WORK TO BE COMPLETED: Once you find the line containing "The width and height of the screenshot is (499, 388)." in the data below, copy it and each following line exactly, up to and including the line containing "This screenshot has width=1176, height=1012.", and nothing else.

(TASK MATERIAL begins)

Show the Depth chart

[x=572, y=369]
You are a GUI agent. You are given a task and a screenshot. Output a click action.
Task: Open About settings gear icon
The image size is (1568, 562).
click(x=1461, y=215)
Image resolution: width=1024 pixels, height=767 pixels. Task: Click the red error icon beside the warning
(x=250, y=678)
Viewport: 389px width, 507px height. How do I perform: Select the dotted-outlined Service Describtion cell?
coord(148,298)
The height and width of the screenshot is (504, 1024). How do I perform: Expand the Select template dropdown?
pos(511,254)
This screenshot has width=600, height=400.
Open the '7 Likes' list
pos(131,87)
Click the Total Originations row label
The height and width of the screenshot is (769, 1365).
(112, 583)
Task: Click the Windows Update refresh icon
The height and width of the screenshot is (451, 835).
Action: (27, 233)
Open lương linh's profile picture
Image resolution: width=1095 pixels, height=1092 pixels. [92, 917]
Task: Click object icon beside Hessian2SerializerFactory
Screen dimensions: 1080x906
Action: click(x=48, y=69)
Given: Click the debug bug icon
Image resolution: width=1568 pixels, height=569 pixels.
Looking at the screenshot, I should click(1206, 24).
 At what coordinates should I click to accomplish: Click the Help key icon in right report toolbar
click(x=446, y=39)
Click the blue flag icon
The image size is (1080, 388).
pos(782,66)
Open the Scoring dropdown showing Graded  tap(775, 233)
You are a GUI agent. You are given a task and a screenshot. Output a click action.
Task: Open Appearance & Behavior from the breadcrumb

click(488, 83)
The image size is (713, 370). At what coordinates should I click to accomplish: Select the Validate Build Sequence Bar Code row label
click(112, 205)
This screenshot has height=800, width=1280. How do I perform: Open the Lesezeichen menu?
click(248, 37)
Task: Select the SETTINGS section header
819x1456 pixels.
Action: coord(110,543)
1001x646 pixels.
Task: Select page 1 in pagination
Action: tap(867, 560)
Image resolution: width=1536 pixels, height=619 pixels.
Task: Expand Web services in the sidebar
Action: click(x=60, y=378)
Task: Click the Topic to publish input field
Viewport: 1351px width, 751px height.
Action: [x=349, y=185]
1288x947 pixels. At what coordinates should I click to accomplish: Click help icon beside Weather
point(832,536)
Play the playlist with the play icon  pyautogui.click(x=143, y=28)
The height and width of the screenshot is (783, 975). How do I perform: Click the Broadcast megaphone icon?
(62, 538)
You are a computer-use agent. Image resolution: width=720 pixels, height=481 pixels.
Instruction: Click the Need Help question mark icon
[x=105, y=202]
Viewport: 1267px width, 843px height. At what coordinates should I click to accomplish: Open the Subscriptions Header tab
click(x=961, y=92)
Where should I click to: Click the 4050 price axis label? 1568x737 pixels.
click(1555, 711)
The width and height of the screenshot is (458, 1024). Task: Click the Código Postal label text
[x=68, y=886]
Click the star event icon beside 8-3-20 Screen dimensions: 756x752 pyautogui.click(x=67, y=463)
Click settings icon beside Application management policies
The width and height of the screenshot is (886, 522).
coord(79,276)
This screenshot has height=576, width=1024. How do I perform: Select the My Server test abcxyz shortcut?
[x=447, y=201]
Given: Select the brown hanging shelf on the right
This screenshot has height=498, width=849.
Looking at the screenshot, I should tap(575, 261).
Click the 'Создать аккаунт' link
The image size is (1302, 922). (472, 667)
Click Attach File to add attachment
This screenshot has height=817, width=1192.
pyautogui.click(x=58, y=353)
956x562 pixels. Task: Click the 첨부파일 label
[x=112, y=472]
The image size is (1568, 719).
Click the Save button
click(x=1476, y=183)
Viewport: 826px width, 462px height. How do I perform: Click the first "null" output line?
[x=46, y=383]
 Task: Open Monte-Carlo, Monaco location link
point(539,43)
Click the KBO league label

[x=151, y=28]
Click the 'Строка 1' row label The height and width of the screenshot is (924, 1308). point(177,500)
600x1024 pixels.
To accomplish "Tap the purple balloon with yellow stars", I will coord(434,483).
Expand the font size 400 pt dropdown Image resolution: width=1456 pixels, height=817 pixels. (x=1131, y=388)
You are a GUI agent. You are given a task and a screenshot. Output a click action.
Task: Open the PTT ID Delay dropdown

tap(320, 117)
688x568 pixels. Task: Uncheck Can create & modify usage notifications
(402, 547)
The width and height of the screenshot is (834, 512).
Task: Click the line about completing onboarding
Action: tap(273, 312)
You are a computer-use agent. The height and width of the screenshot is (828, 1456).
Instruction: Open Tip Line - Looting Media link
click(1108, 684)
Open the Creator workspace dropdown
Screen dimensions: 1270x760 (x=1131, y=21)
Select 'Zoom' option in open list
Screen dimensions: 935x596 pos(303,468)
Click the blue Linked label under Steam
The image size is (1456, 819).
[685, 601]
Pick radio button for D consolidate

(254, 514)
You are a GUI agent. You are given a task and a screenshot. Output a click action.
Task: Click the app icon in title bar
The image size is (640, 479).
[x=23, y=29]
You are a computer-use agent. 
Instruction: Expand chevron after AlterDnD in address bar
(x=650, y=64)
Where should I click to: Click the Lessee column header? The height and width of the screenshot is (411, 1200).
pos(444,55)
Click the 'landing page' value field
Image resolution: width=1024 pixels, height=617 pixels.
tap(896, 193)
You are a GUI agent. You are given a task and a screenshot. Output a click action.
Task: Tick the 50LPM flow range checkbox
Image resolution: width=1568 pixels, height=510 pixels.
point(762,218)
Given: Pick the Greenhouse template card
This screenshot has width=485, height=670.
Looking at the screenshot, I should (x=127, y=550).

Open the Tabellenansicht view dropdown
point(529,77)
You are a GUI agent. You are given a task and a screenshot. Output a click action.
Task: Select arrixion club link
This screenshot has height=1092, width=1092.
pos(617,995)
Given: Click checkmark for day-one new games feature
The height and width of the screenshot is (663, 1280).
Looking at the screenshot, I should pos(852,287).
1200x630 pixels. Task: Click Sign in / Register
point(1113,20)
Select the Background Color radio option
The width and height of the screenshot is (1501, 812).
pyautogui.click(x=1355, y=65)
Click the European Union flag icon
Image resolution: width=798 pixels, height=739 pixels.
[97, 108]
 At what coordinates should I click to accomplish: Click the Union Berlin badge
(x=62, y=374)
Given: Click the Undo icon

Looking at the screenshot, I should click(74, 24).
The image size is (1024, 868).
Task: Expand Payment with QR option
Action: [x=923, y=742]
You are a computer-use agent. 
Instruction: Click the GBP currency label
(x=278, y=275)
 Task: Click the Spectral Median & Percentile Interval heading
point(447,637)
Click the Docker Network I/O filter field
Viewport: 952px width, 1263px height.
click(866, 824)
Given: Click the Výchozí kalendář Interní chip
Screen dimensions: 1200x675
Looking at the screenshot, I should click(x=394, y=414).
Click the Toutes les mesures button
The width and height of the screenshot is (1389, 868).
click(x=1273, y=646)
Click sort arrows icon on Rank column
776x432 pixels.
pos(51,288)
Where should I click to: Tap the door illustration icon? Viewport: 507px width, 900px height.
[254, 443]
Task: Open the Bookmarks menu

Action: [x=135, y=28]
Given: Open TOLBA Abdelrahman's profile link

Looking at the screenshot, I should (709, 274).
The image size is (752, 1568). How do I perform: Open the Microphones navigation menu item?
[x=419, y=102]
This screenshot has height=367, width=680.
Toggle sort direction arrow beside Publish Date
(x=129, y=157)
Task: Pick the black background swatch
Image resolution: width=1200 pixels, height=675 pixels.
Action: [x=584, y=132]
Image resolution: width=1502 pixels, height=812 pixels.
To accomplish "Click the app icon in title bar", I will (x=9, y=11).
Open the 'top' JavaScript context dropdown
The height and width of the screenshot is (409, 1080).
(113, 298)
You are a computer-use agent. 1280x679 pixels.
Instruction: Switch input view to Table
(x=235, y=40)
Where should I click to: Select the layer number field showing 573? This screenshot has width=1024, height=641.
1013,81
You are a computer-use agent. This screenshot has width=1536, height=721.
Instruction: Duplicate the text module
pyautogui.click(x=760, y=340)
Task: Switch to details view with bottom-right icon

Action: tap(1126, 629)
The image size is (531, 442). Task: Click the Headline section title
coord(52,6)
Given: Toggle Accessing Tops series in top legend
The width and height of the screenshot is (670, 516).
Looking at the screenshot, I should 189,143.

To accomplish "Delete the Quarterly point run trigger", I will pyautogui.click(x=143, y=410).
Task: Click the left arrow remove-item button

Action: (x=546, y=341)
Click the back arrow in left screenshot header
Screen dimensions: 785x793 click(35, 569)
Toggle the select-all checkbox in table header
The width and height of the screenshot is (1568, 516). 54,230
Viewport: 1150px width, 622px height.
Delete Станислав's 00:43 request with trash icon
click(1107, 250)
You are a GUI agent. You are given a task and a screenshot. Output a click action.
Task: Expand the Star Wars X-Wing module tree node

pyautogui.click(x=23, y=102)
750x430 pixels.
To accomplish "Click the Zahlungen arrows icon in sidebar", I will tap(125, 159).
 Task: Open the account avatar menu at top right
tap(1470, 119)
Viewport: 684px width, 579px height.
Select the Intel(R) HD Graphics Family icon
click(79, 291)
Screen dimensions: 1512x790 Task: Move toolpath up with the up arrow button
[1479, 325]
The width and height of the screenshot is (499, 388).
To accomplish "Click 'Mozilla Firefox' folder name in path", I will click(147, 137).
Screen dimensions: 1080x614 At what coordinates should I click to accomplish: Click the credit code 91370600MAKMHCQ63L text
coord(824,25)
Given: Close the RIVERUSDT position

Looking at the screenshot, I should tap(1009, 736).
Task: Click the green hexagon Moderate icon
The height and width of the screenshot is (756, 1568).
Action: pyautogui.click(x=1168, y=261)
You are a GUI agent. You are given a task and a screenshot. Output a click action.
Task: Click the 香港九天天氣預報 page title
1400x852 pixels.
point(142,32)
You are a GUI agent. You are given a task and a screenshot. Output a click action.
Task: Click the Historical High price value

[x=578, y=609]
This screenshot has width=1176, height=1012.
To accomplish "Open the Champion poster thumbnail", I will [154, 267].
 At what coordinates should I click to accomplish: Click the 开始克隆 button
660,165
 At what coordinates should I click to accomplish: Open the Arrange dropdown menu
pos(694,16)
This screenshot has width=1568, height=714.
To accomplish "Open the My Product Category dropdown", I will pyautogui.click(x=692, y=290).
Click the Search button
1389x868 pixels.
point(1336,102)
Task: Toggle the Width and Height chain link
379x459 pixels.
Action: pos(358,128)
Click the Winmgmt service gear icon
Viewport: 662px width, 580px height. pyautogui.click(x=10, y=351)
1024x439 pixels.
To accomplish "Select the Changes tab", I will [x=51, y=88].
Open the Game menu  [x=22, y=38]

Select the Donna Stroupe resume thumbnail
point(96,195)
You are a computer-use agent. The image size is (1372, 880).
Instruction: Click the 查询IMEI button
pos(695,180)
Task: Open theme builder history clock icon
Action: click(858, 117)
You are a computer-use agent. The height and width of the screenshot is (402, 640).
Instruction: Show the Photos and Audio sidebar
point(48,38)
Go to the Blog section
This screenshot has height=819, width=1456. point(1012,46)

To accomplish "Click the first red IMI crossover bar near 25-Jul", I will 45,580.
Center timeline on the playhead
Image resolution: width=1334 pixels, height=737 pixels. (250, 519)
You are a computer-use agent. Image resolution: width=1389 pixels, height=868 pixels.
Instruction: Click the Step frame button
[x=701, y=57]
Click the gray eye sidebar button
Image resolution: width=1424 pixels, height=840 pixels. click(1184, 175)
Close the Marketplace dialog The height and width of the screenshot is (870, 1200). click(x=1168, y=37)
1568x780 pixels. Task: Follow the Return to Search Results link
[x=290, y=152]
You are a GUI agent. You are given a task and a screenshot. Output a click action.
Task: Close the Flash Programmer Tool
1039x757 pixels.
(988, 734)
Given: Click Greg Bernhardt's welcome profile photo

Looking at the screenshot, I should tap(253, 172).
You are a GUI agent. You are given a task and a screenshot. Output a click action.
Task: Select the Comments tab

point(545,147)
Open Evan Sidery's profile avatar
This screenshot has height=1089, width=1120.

(TASK MATERIAL ends)

SOLUTION BELOW:
The width and height of the screenshot is (499, 388).
To accomplish "Click 'Mozilla Firefox' folder name in path", I will click(147, 137).
Screen dimensions: 1080x614 At what coordinates should I click to accomplish: Click the credit code 91370600MAKMHCQ63L text
coord(824,25)
Given: Close the RIVERUSDT position

Looking at the screenshot, I should tap(1009, 736).
Task: Click the green hexagon Moderate icon
The height and width of the screenshot is (756, 1568).
Action: pyautogui.click(x=1168, y=261)
You are a GUI agent. You are given a task and a screenshot. Output a click action.
Task: Click the 香港九天天氣預報 page title
1400x852 pixels.
point(142,32)
You are a GUI agent. You are given a task and a screenshot. Output a click action.
Task: Click the Historical High price value

[x=578, y=609]
This screenshot has width=1176, height=1012.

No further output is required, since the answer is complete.